Myśląc o suszy, od razu wyobrażamy sobie niedobór wody. Czy jest to jedno i to samo? Otóż nie. Z jednej strony to, jak bardzo dotkliwa jest susza i jak często się pojawia, wpływa na niedobór wody na danym obszarze. Z drugiej strony nadmierne wykorzystywanie zasobów wody, szczególnie w rejonach dotkniętych jej deficytami, potęguje skutki susz. Zatem oba zjawiska wzajemnie na siebie oddziałują.

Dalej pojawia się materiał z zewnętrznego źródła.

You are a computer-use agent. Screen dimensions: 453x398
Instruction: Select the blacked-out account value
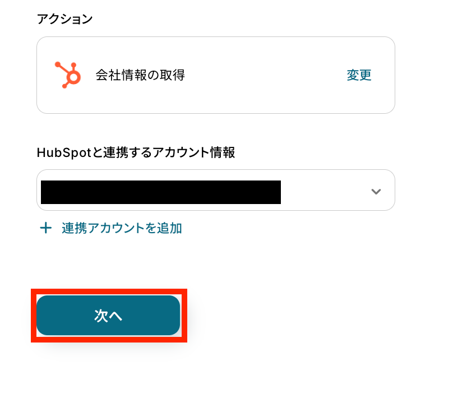[x=161, y=192]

Czym zatem jest susza? Jest to ekstremalne zjawisko pogodowe o charakterze naturalnym. Jest elementem klimatu i podobnie jak inne zjawiska uniknąć się jej nie da. Z uwagi na proces powstawania jej charakter jest złożony.

Skradające się zagrożenie

W przeciwieństwie do powodzi, susza nie ma jednej, uniwersalnej definicji. Wynika to ze złożoności samego procesu powstania zjawiska i rozwoju poszczególnych jego faz. Każda dziedzina daje różną perspektywę spojrzenia na suszę i definiuje ją pod innym kątem. Inaczej zjawisko postrzega meteorolog czy klimatolog, inaczej na suszę spojrzy hydrolog. Literatura tematu podaje aż 150 definicji suszy.

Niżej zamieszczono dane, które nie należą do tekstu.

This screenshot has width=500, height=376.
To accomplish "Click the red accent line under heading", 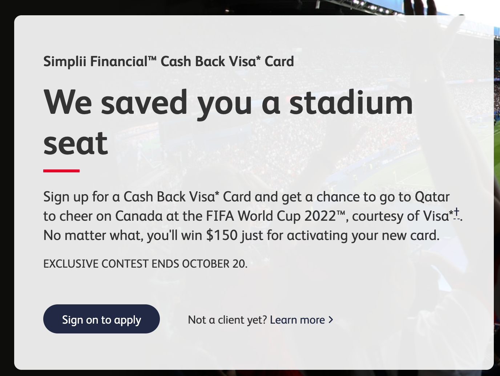I will coord(61,171).
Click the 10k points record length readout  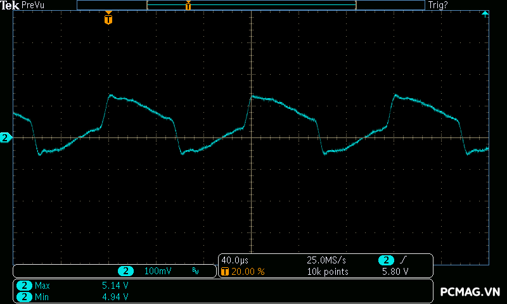[328, 271]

Według Słownika meteorologicznego susza to „stosunkowo długotrwały okres, charakteryzujący się brakiem opadów atmosferycznych, małą wilgotnością powietrza i gleby, niskim stanem wody w rzekach”. IMGW określa suszę jako zjawisko ciągłe o zasięgu regionalnym, oznaczające dostępność wody poniżej średniej w określonych warunkach naturalnych. Ogólnie rzecz ujmując, susza jest wynikiem zmniejszenia opadów atmosferycznych w pewnym okresie na danym obszarze.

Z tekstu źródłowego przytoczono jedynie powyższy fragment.